The 5th Yerevan Golden Apricot International Film Festival was a film festival held in Yerevan, Armenia from 13–20 July 2008. The festival had more than 450 submissions from 67 countries; viewers had an opportunity to see over 160 films. Among the honorable guests of the festival were Wim Wenders, Enrica Antonioni, Goran Paskaljevic, Dariush Mehrjui, Catherine Breillat, and others. A Special Tribute was paid to Michelangelo Antonioni by honoring him with a posthumous Parajanov’s Thaler.
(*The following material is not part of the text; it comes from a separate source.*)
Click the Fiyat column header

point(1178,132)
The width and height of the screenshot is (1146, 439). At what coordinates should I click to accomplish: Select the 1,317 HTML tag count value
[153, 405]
Additionally, Wim Wenders and Dariush Mehrjui were honored with Parajanov’s Thaler Lifetime Achievement Awards. The main prizewinners of the 5th Golden Apricot were Anna Melikian from Russia for her film The Mermaid (Golden Apricot 2008 for the Best Feature Film), Meira Asher from Israel for the film Women See Lot of Things (Golden Apricot 2008 for the Best Documentary Film), and Eric Nazarian from the USA for The Blue Hour (Golden Apricot 2008 for the Best Film in the “Armenian Panorama”). The FIPRESCI Award went to Huseyn Karabey with his film My Marlon and Brando and the Ecumenical Award to Eric Nazarian with his film The Blue Hour.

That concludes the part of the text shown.